> Task item
Write out the passage of the opinion piece on Chicago's mayor starting with "Chicago Mayor: Do" and going on through "or cause death.".

> Document extract
════════
Chicago Mayor: Do As I Say, Not As I Do.

Do as I say, not as I do.

This common phrase is almost 400 years old. Somehow politicians never got the centuries old memo. Two weeks ago Chicago Mayor Lori Lightfoot told residents in the Windy City she would fine them or arrest them if they continued to exercise outside as the city was trying to flatten the COVID19 curve.

On March 26, Lightfoot said, 'Your conduct, yours, is posing a direct threat to our public health and without question, your continued failure to abide by these lifesaving orders will erase any progress that we have made over the past week in slowing the spread of this disease and could lead to more deaths.'

Social distance or be arrested. Social distance she warned or cause death.

Lightfoot is serious about this. So serious, Lightfoot went as far as changing Twitter name to include #StayHomeSaveLives.

But those rules don't apply to her.

See, over the weekend, Mayor Lightfoot got her haircut.

Do as she says, not as she does. The ruling class always has different rules. She admits it.

'I’m in the public every day. And candidly, my hair was not looking the way it did. I thought maybe I’d do it myself, but I knew that would be disaster,' Lightfoot said. Those same rules she was going to arrest people for violating don't apply to her because she's 'in the public every day.' Lightfoot didn't stop there. The Chicago Mayor doesn't think anyone cares about the obvious hypocrisy. 'I think what really people want to talk about is, we’re talking about people dying here. We’re talking about significant health disparities. I think that’s what people care most about.'

This is called the pivot. Pivot away from the criticism and focus on the worst part about the disease. Clever. But, not clever enough to show she thinks the rules don't apply to her.
════════
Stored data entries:
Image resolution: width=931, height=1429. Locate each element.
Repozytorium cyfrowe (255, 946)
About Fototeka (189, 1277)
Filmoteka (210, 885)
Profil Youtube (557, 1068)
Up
════════
> Expected output
Chicago Mayor: Do As I Say, Not As I Do.

Do as I say, not as I do.

This common phrase is almost 400 years old. Somehow politicians never got the centuries old memo. Two weeks ago Chicago Mayor Lori Lightfoot told residents in the Windy City she would fine them or arrest them if they continued to exercise outside as the city was trying to flatten the COVID19 curve.

On March 26, Lightfoot said, 'Your conduct, yours, is posing a direct threat to our public health and without question, your continued failure to abide by these lifesaving orders will erase any progress that we have made over the past week in slowing the spread of this disease and could lead to more deaths.'

Social distance or be arrested. Social distance she warned or cause death.